The journey.
Data,
dat <- read.table(header = TRUE, sep = "|", text = "
Inputs | Result
Finance, HR, Robotics, Engineering, Sales | Business, Engineering
DevOps, Data Science, Marketing, IT Support | Business, Engineering
UI/UX, HR, Graphic Design | Other, Business
Business development | Business")
dat[] <- lapply(dat, trimws)
dat
# Inputs Result
# 1 Finance, HR, Robotics, Engineering, Sales Business, Engineering
# 2 DevOps, Data Science, Marketing, IT Support Business, Engineering
# 3 UI/UX, HR, Graphic Design Other, Business
# 4 Business development Business
BTW: I would generally recommend against the structure of comma-separated values within a frame column: any time you want to look at individual values, you need to parse/separate the fields, do something, and then recombine them.

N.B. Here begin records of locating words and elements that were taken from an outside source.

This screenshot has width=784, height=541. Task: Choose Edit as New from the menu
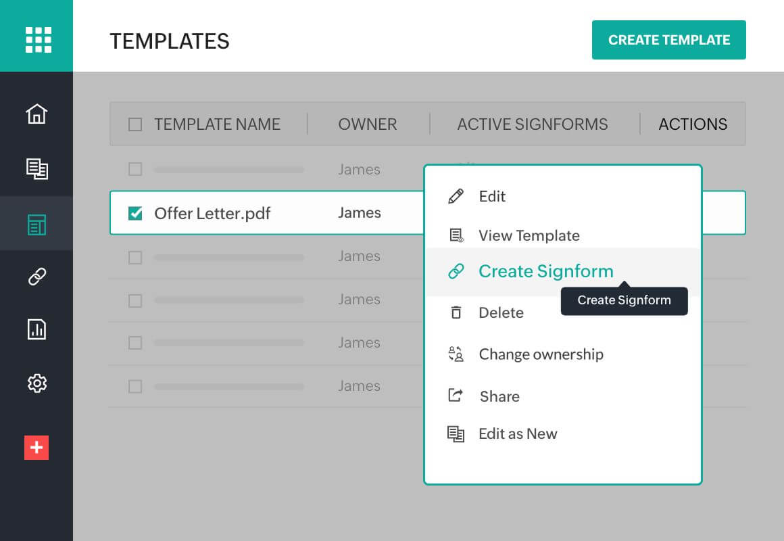tap(518, 433)
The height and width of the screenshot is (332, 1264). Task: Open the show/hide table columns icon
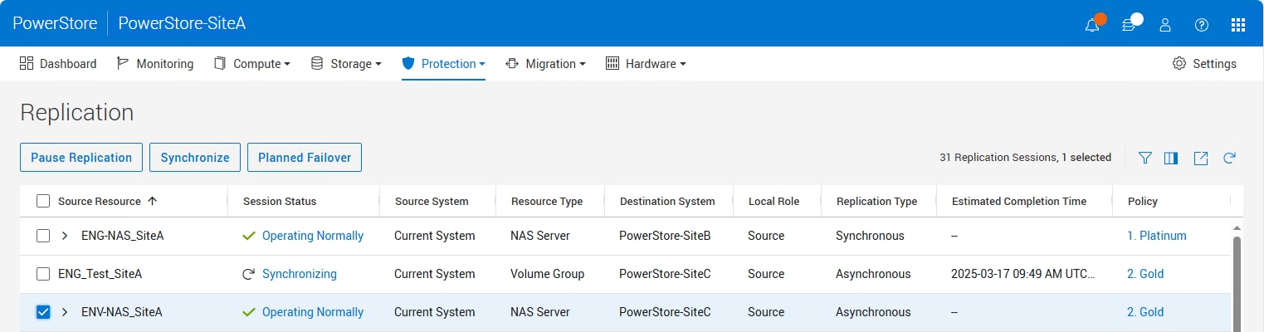[x=1171, y=158]
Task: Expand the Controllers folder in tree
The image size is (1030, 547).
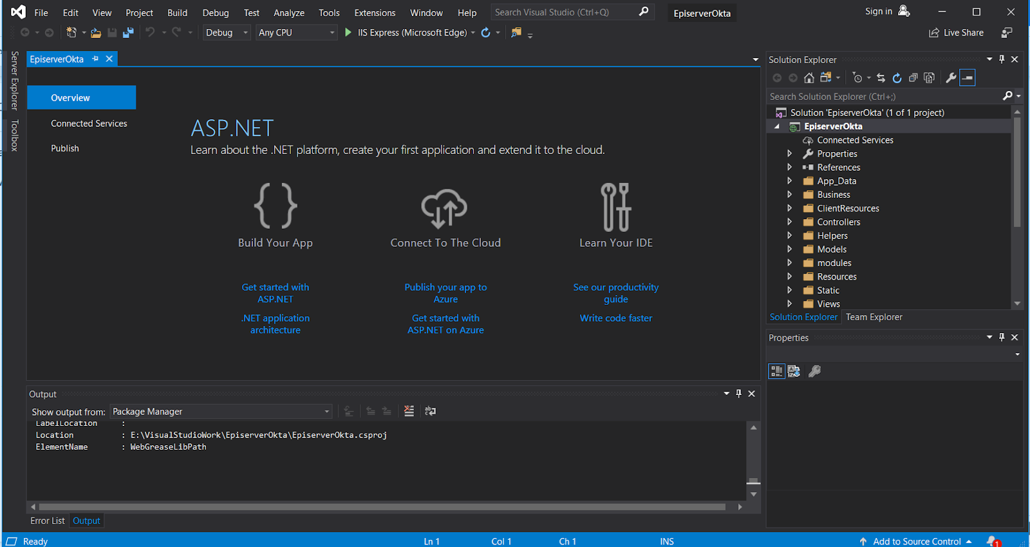Action: tap(789, 222)
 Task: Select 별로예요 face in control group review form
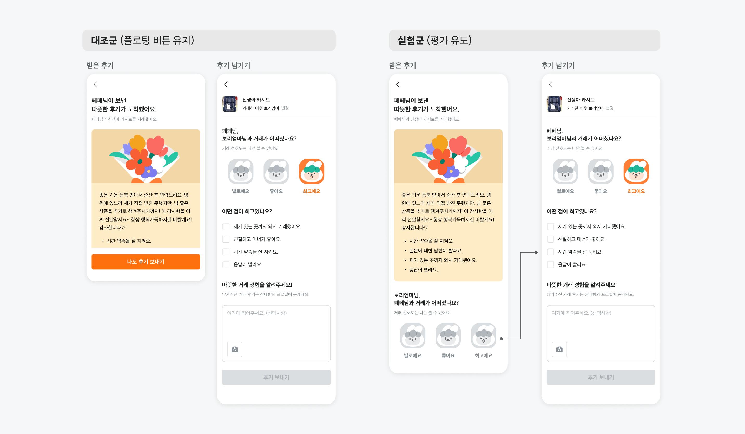(241, 172)
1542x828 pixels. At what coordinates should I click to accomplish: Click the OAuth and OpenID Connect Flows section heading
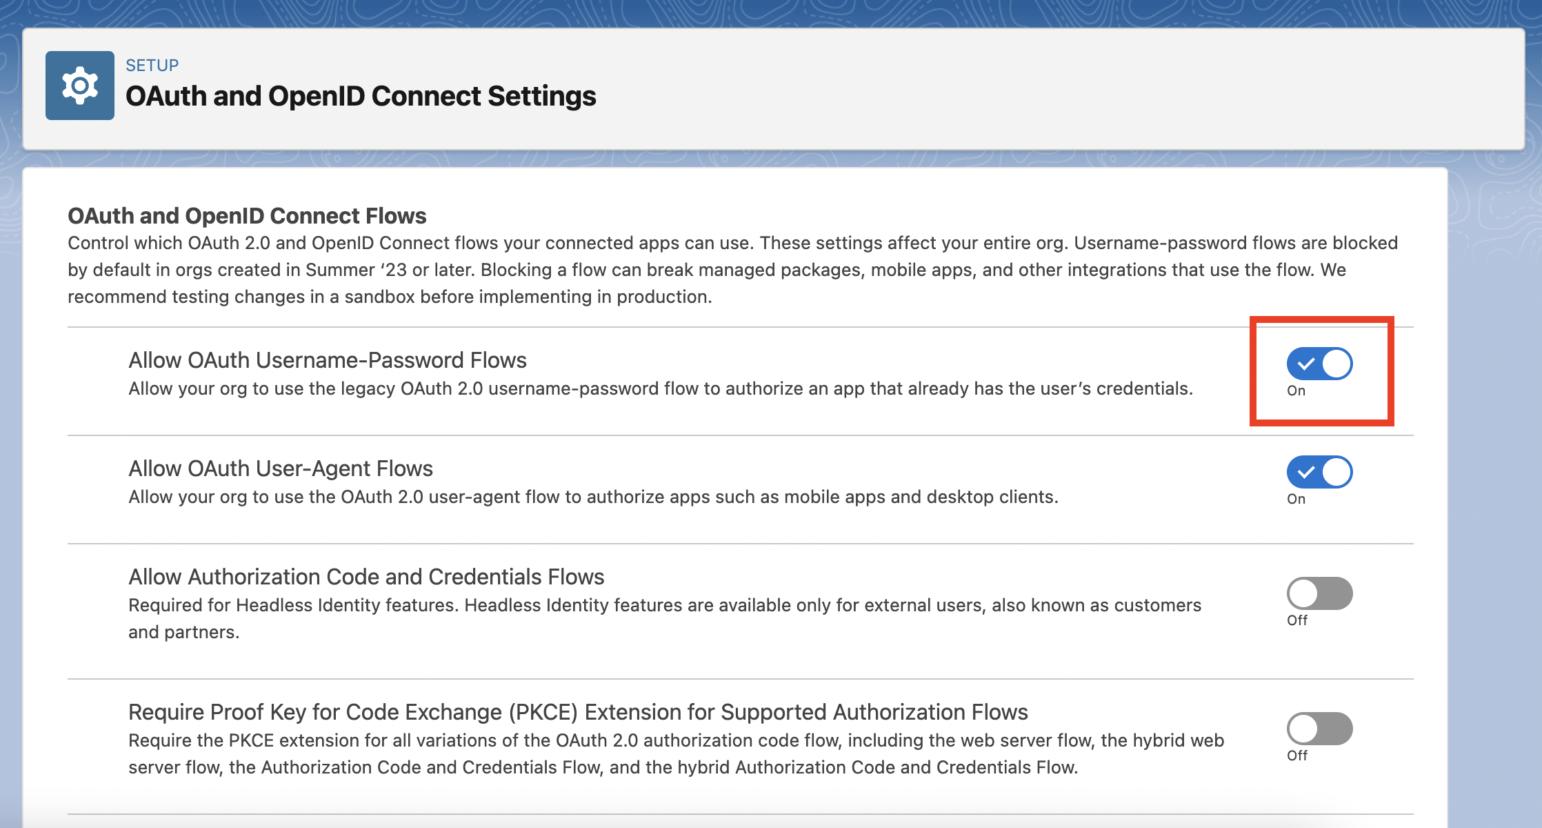[247, 216]
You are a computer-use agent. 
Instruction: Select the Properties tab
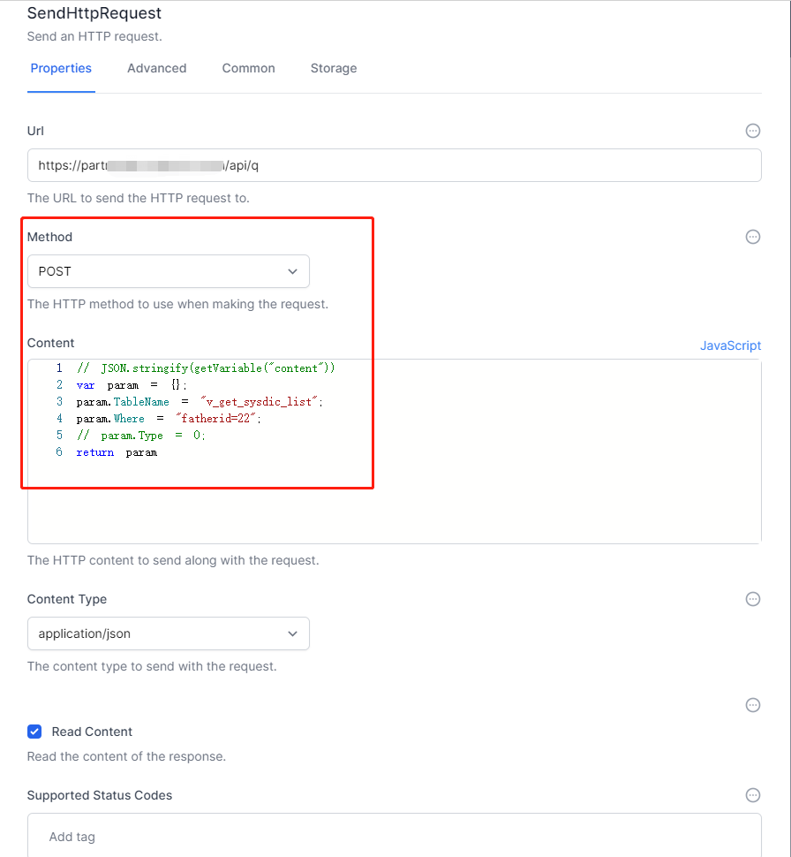(x=61, y=68)
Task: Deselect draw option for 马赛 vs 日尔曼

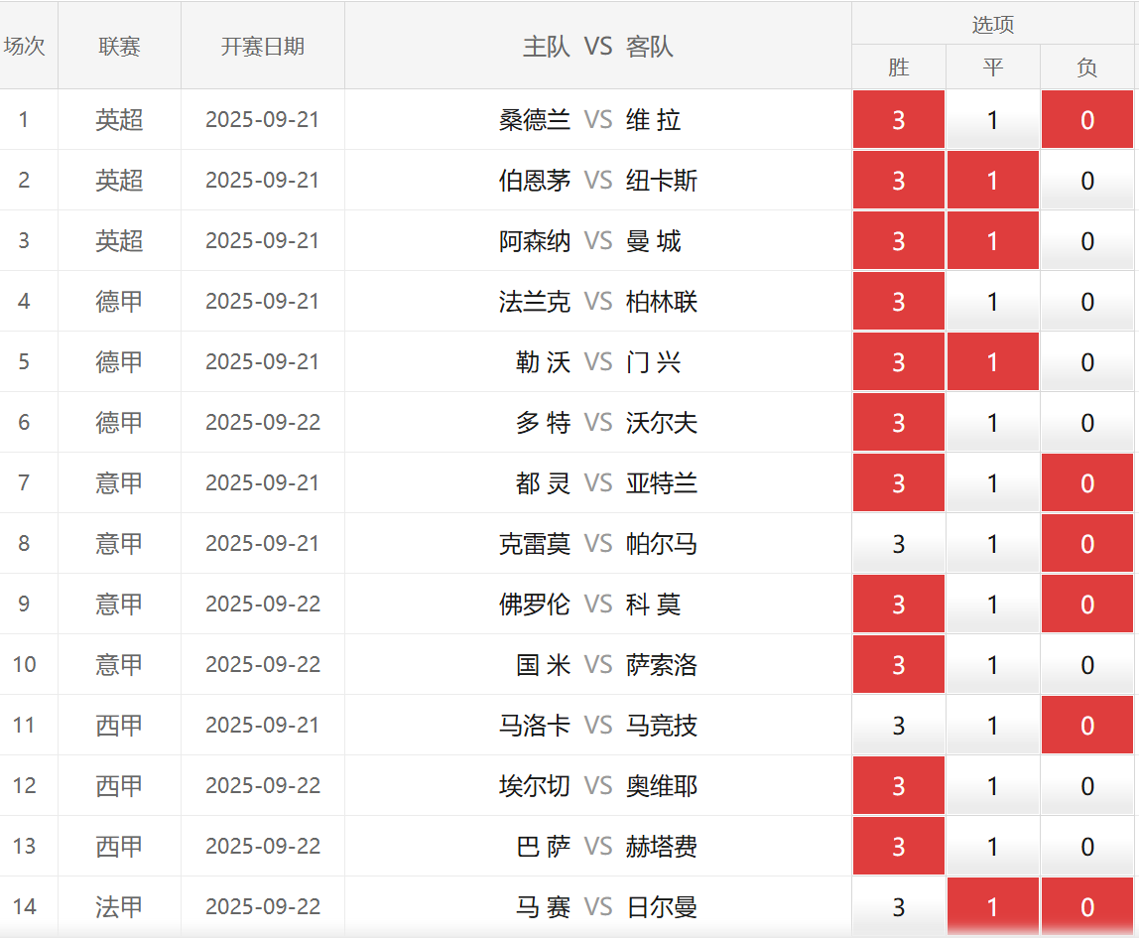Action: coord(992,906)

While this is not extremely difficult, it is inefficient, and there can always be problems.
Now, the translation from the left to the right:
fields <- list(
Business = c("Finance", "HR", "Sales", "Marketing", "Business development"),
Engineering = c("Robotics", "Engineering", "IT Support", "DevOps", "Data Science")
)
inv_fields <- setNames(rep(names(fields), lengths(fields)), unlist(fields))
inv_fields
# Finance HR Sales Marketing Business development
# "Business" "Business" "Business" "Business" "Business"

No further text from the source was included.